Rache ist ein faszinierendes Phänomen. Ob sie nun süß oder sauer ist, sei dahingestellt. Sie ist unbestreitbar eine der großen Triebkräfte menschlichen Handelns und seit jeher ein großes Thema in der Literatur.
Jürgen Wertheimer, Professor für Neuere Deutsche Literaturwissenschaft an der Uni Tübingen, blickt auf die europäische Literatur und skizziert eine Kulturgeschichte der Rache.
Rache als Konstante in der Literatur
Wie eine Konstante zieht sich unsere Lust an der Inszenierung grausamer Rache- Szenarien durch die Weltliteratur. Weiß Gott nicht nur im Trivialen, sondern ebenso im hohen, klassischen Bereich. Wie man weiß, sind solche Elemente fast immer die emotionalen Höhepunkte einer Aufführung und Garanten eines ambivalenten Zuschauerinteresses.
Shakespeares meistgespieltes Stück ist ausgerechnet das mit Gewaltexzessen bestückte Drama „Titus Andronicus“, das in einer ekelerregend radikalen Racheepisode endet: Thyestes serviert dem verhassten Gegner als Rache für dessen Taten das zur Pastete verarbeitete Fleisch seiner eigenen Söhne.
Heute scheint das Thema Rache tabu zu sein. Im zivilisierten Diskurs nistet es versteckt, irgendwo zwischen Neid, Missgunst und Gewalt – in der Schmuddelecke unserer Emotionen. Ganz so, als wäre es nur im kriminellen oder archaischen Milieu zu Hause. In Wahrheit wohnt es mitten unter uns und ist allgegenwärtig: im Gerichtssaal, wenn eine Mutter aufspringt und den Vergewaltiger ihrer Tochter auf offener Bühne erschießt. In der Klinik, wenn ein enttäuschter Patient seinen Arzt angreift.

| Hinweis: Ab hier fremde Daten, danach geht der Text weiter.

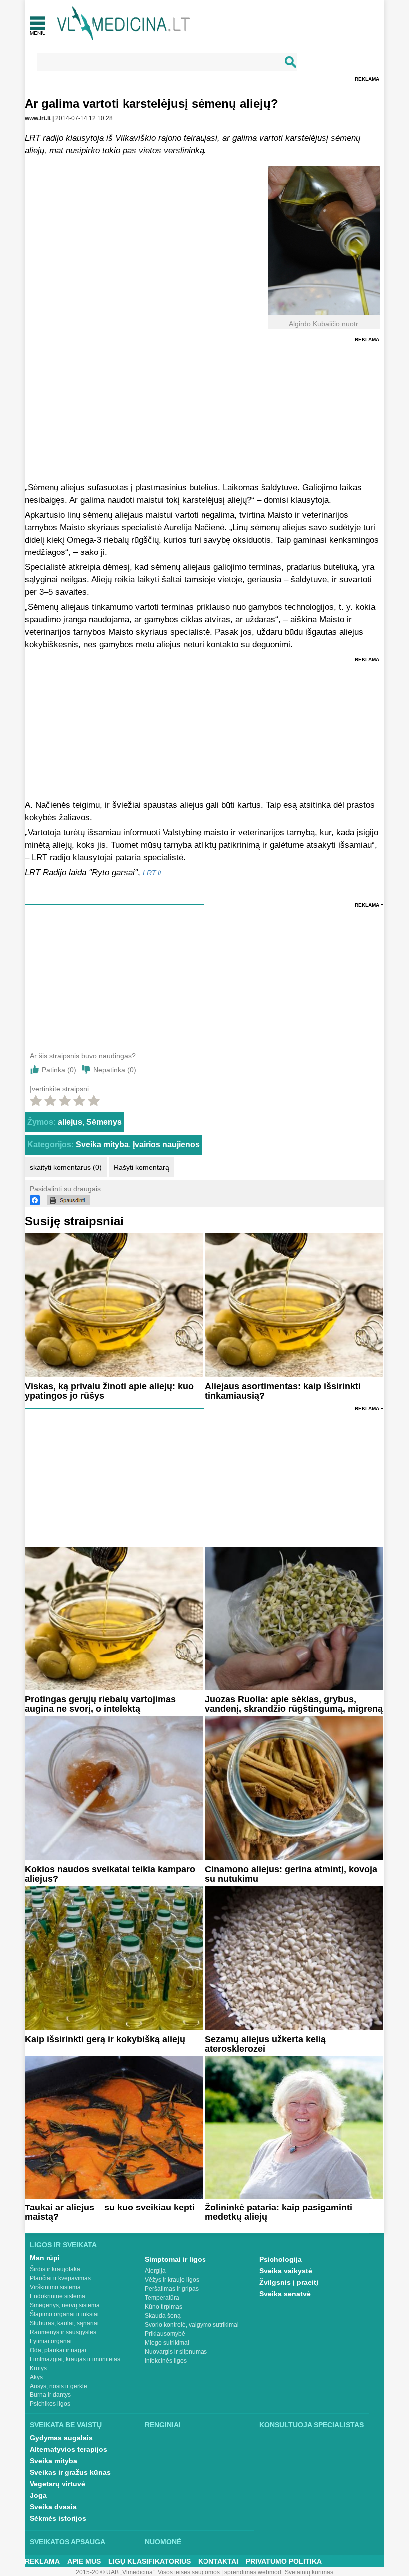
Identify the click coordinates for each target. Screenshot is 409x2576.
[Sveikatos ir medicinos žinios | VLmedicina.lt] (123, 23)
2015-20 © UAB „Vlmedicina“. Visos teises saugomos (148, 2572)
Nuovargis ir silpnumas (176, 2351)
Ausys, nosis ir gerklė (58, 2386)
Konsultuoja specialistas (311, 2425)
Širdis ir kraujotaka (55, 2269)
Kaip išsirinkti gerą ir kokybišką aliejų (105, 2039)
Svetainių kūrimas (309, 2572)
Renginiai (163, 2425)
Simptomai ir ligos (175, 2259)
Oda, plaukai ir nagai (58, 2350)
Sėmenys (104, 1122)
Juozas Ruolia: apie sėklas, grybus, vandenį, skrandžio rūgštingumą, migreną (294, 1704)
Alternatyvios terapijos (68, 2449)
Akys (36, 2377)
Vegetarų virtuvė (57, 2484)
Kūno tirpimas (163, 2306)
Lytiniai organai (51, 2341)
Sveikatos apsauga (67, 2542)
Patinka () (59, 1070)
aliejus (70, 1122)
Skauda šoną (163, 2315)
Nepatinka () (114, 1070)
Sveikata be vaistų (66, 2425)
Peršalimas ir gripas (172, 2288)
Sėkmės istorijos (58, 2518)
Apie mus (84, 2561)
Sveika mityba (102, 1144)
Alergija (155, 2270)
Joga (38, 2495)
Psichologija (280, 2259)
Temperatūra (162, 2297)
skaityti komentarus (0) (66, 1167)
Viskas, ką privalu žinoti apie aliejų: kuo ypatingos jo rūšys (109, 1391)
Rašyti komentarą (141, 1167)
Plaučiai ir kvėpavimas (60, 2278)
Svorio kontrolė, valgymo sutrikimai (192, 2324)
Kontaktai (218, 2561)
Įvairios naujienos (166, 1144)
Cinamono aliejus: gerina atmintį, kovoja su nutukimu (291, 1874)
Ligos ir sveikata (63, 2245)
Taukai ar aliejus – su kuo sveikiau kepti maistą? (110, 2212)
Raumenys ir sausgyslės (63, 2332)
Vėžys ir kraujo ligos (172, 2279)
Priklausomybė (165, 2333)
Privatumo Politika (284, 2561)
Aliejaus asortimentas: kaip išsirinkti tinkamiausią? (283, 1391)
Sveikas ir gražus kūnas (70, 2472)
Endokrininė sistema (57, 2296)
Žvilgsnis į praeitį (288, 2282)
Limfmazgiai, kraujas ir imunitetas (75, 2359)
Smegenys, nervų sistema (65, 2305)
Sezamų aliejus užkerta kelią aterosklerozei (265, 2044)
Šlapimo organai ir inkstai (64, 2314)
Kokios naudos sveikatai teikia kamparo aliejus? (110, 1874)
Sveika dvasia (53, 2507)
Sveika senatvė (285, 2294)
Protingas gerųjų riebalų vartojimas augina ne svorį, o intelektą (100, 1704)
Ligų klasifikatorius (149, 2561)
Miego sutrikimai (167, 2342)
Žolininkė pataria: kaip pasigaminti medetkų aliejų (278, 2212)
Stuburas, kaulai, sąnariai (64, 2323)
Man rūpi (45, 2258)
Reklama (367, 79)
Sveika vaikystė (285, 2271)
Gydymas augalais (61, 2438)
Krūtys (38, 2368)
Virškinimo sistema (55, 2287)
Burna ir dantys (50, 2395)
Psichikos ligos (50, 2403)
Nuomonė (163, 2542)
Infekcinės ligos (166, 2360)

Fontanes "Effi Briest": Radikale Entmystifizierung der Rache
Wir sollten der Versuchung widerstehen, die Rituale der Rache in der Antike zu verorten – oder in Kulturen, die wir geneigt sind als rückständig zu betrachten. Es genügt, ein wenig am Lack der eigenen Kultur zu kratzen, um die Spuren des vermeintlich „Archaischen“ selbst im 19. Jahrhunderts zu entdecken.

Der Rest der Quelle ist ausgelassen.